Geheimdienste Wenn Staaten heimlich töten
Flugzeuge explodieren, Schiffe versinken - und aktuell explodieren Tausende Pager scheinbar ohne Grund. Immer wieder geraten Geheimdienste in den Verdacht, gezielte Tötungen durchgeführt zu haben.
Der vermeintlich kurze Abschied von seiner Verlobten für wenige Minuten war ein Abschied für immer. Als der Journalist und Regierungskritiker Jamal Khashoggi im Oktober 2018 Unterlagen für seine geplante Hochzeit im saudischen Konsulat in Istanbul abholen möchte, ist das sein Todesurteil. Noch im Konsulat wird er von einer Spezialeinheit des saudischen Geheimdienstes getötet, dann zerstückelt.

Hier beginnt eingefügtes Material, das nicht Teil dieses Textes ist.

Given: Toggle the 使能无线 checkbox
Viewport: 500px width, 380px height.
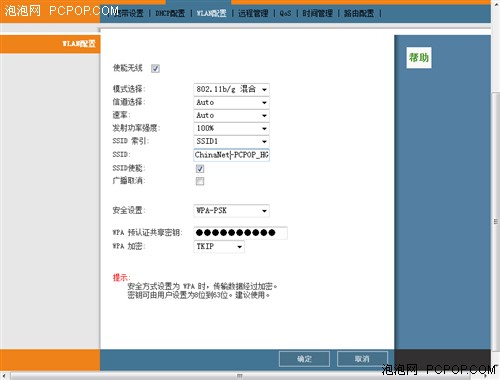Looking at the screenshot, I should tap(155, 69).
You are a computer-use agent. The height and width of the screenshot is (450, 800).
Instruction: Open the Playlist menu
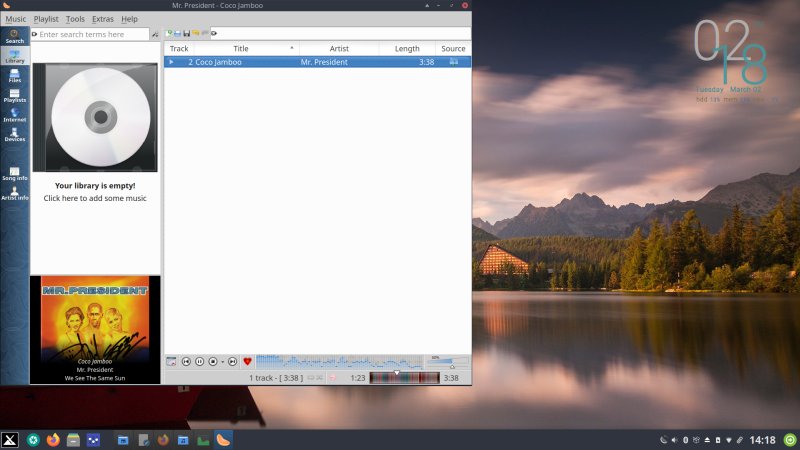(x=46, y=19)
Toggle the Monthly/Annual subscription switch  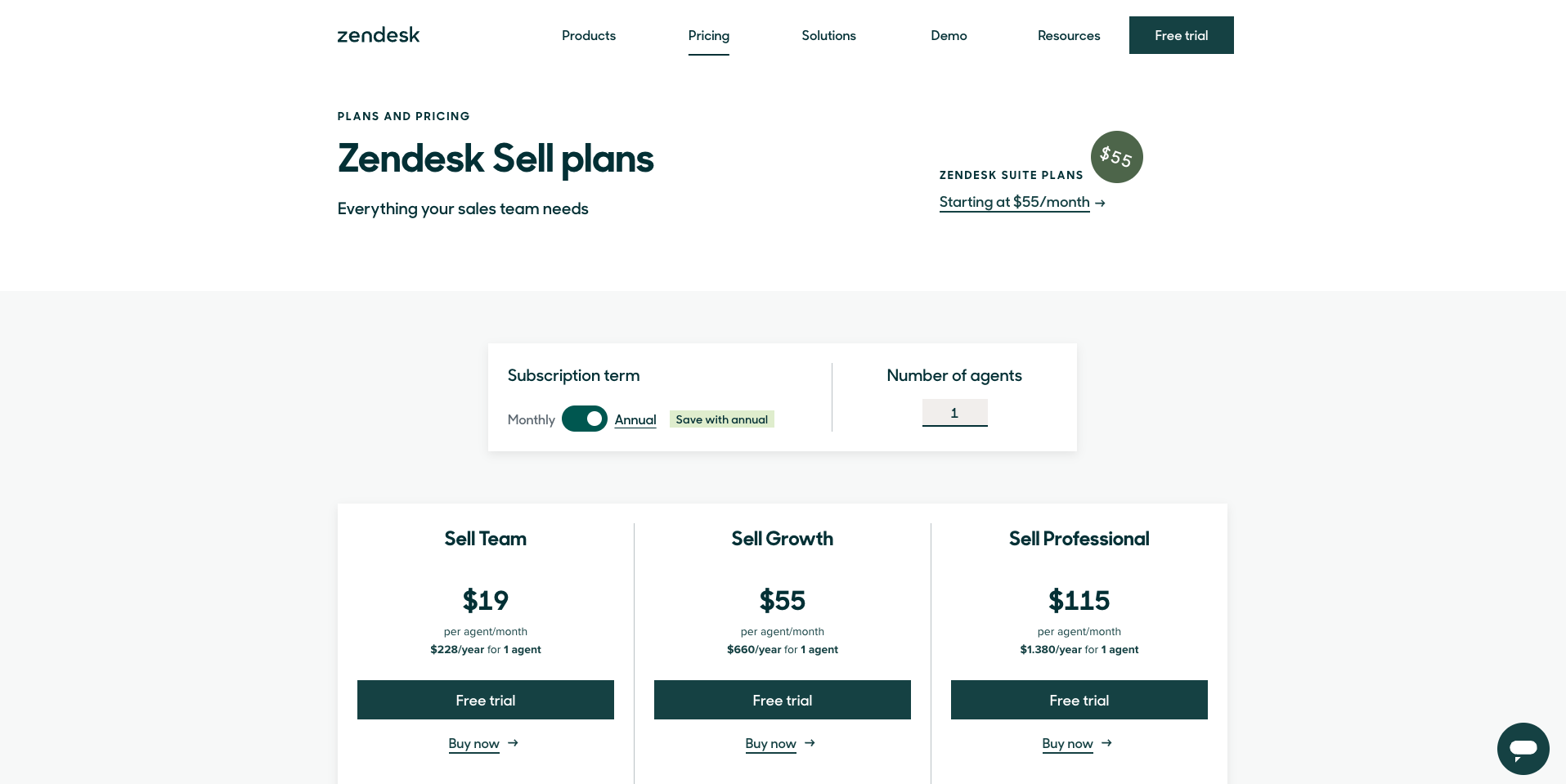(x=584, y=419)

Ein Doppelgänger zieht seine Kleidung an und verlässt die Botschaft, es ist ein schlecht gemachtes Ablenkungsmanöver. Denn Khashoggi hat plötzlich andere Schuhe an. Monate später muss Saudi Arabien unter weltweitem Druck den Mord eingestehen, spricht von einer eigenmächtigen Operation des Geheimdienstes. Ausgerechnet Kronprinz Mohammed bin Salman, der selbst als Auftraggeber gilt, leitet die Untersuchung. Sie endet mit fünf Todesurteilen.
"Dark Matters - Geheimnisse der Geheimdienste" gibt es in der ARD-Audiothek und überall, wo es Podcasts gibt.
"Lizenz zum Töten"
Durch die aktuelle Diskussion über die explodierenden Pager im Libanon bekommen diese Fälle eine große Aktualität. Allerdings sind solche Operationen längst Alltag derjenigen Geheimdienste, die in ihren Ländern mit der "Lizenz zum Töten" ausgestattet sind.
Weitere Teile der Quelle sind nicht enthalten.